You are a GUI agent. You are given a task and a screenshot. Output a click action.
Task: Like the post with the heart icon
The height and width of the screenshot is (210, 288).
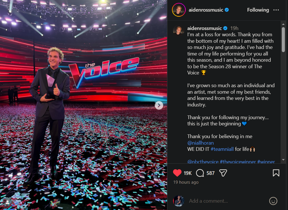pos(177,173)
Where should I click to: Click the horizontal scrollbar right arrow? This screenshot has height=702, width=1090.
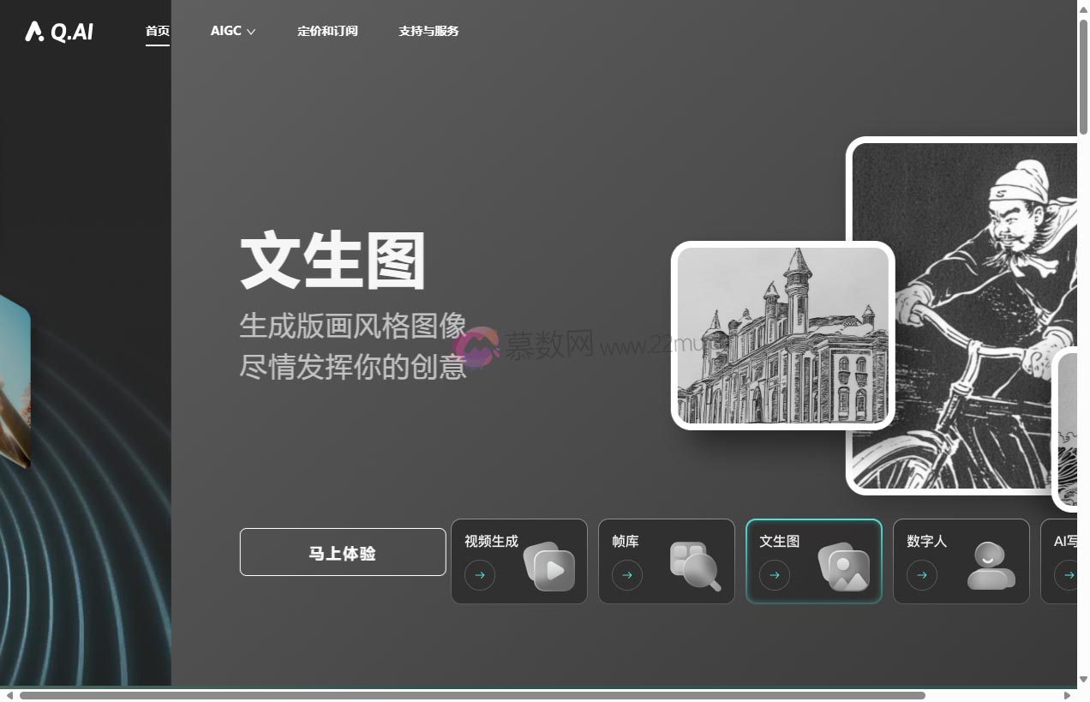(x=1067, y=695)
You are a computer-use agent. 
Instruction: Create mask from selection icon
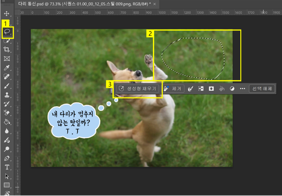coord(211,89)
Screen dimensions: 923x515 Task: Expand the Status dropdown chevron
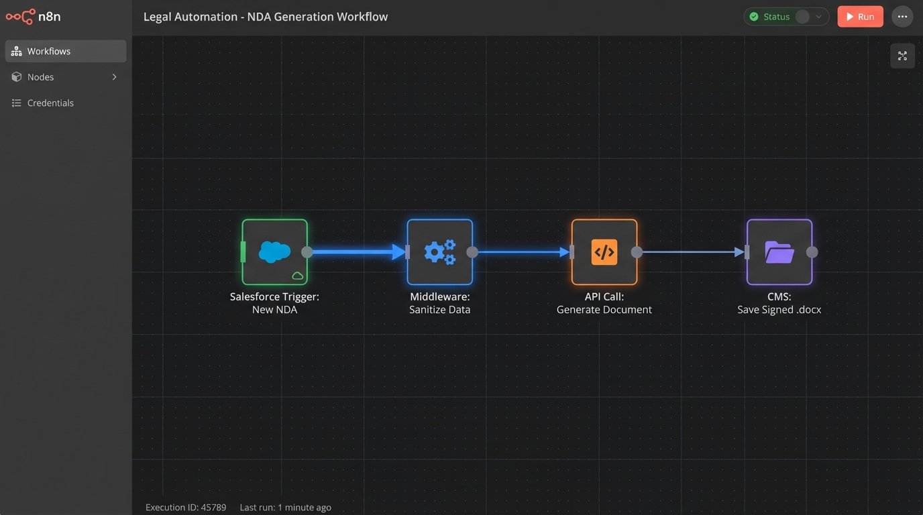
◇ ◇ ◇ ◇ ◇ ◇ ◇
● TASK DIRECTIONS:
Reproduce each entry precisely. Leave the pictures out.

● TASK OUTPUT:
You are a GUI agent. You are given a task and a screenshot. Output a click action.
Task: Like the post with the heart icon
The height and width of the screenshot is (210, 288).
pos(177,173)
Where should I click to: Click the horizontal scrollbar right arrow? This screenshot has height=702, width=1090.
(x=1067, y=695)
You are a computer-use agent. 
Instruction: Create mask from selection icon
coord(211,89)
Screen dimensions: 923x515 Task: Expand the Status dropdown chevron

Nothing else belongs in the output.